À l’image du sol, le reste du jardin compose avec ce qui existe. La matière minérale ne cherche pas à dominer. Elle sert de support aux plantations, aux vues et aux usages. Dans les images, les dalles claires contrastent avec les bordures plus souples et les tapis de gazon. Cette alternance donne au jardin habitable une lecture claire : des surfaces pour circuler, des zones pour s’arrêter, des bandes plantées pour relier les deux.
Des plantations de lisière pour cadrer sans enfermer
Les plantations de lisière jouent un rôle essentiel dans la perception du lieu. Des massifs structurés, des plantes grimpantes et des écrans persistants forment une trame qui protège les vues latérales sans fermer le jardin. Les bordures fleuries, avec leurs teintes violettes répétées, accompagnent les chemins et soulignent les lignes de fuite.
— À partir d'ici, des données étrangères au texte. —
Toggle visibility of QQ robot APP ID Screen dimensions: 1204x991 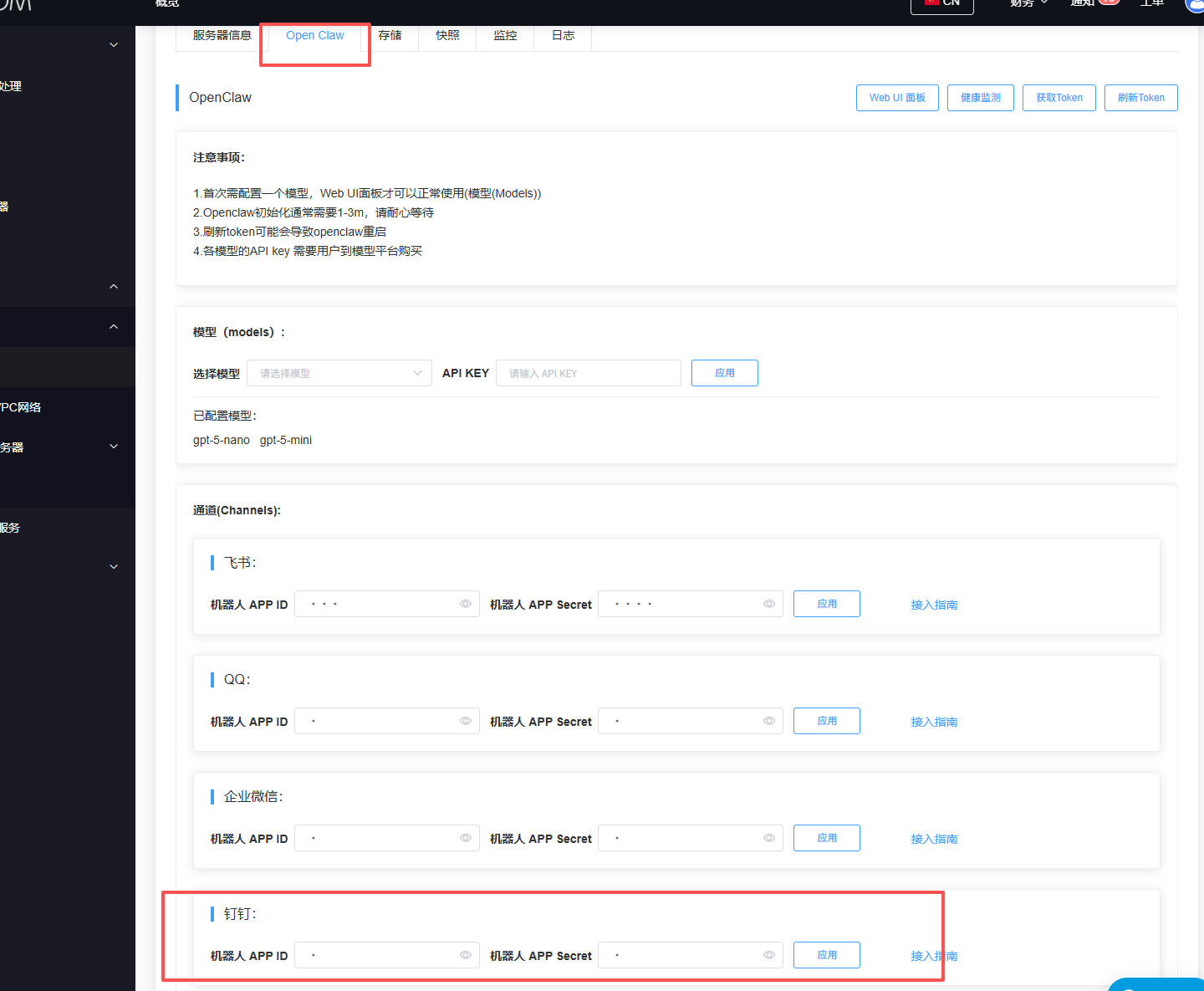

Le regard passe alors du parement du volume vitré aux masses végétales, puis vers la rive, sans rupture brutale.
Cette enveloppe végétale donne de l’épaisseur aux espaces, surtout autour des zones les plus ouvertes. Elle dessine des seuils, filtre les vues et maintient une certaine intimité à proximité de la terrasse au bord de l’eau. Les végétaux ne sont pas seulement décoratifs ; ils cadrent les usages. Le jardin avec bord d’eau gagne ainsi une bordure active, faite de feuillage, de répétitions et de hauteurs variées qui suivent la saison sans perdre leur rôle.
Une douche extérieure pensée pour rester dehors
Au milieu des surfaces minérales et des bandes plantées, la douche extérieure introduit un usage précis. Le modèle choisi est prévu pour l’hiver grâce à un thermolint intégré, ce qui permet de la garder en place dans le jardin sans l’isoler dans une annexe fermée. Placée dans ce contexte de terrasse et de végétation, elle prend sa place naturellement dans la vie dehors. Le détail compte : un équipement simple à lire, posé près des autres fonctions du jardin.
Un jardin habitable entre jeux, eau et repos
Une autre zone reste volontairement souple. Aujourd’hui, elle accueille un trampoline ; demain, elle pourra devenir une pelouse. Ce principe évite d’enfermer le jardin dans un seul usage. Le jardin habitable se construit ainsi par scénarios : un endroit pour bouger, un autre pour s’asseoir près de l’eau, un autre encore pour travailler derrière le verre. La diversité des usages tient dans la clarté du plan et dans la manière dont chaque surface garde sa place.
L’éclairage de jardin accompagne ces séquences une fois la lumière tombée, tandis que l’arrosage automatique soutient les plantations sans alourdir le dispositif visible. Les équipements restent en retrait, mais ils participent à la tenue d’ensemble. Depuis la pièce de jardin vitrée, on perçoit surtout les lignes : la rive, les bordures, les dalles, les massifs. C’est cette lisibilité, plus que l’effet, qui donne au projet sa force et sa cohérence d’usage.
Au final, le jardin ne se contente pas d’encadrer la maison. Il accueille le travail, les pauses, les circulations et les activités du quotidien dans un même dessin. La pièce de jardin vitrée relie l’intérieur au terrain, la terrasse au bord de l’eau ouvre la vue, et les plantations de lisière maintiennent l’intimité nécessaire. Entre le verre, le bois, les dalles et l’eau, le projet compose un jardin habitable où chaque zone a une fonction claire sans perdre son lien avec les autres.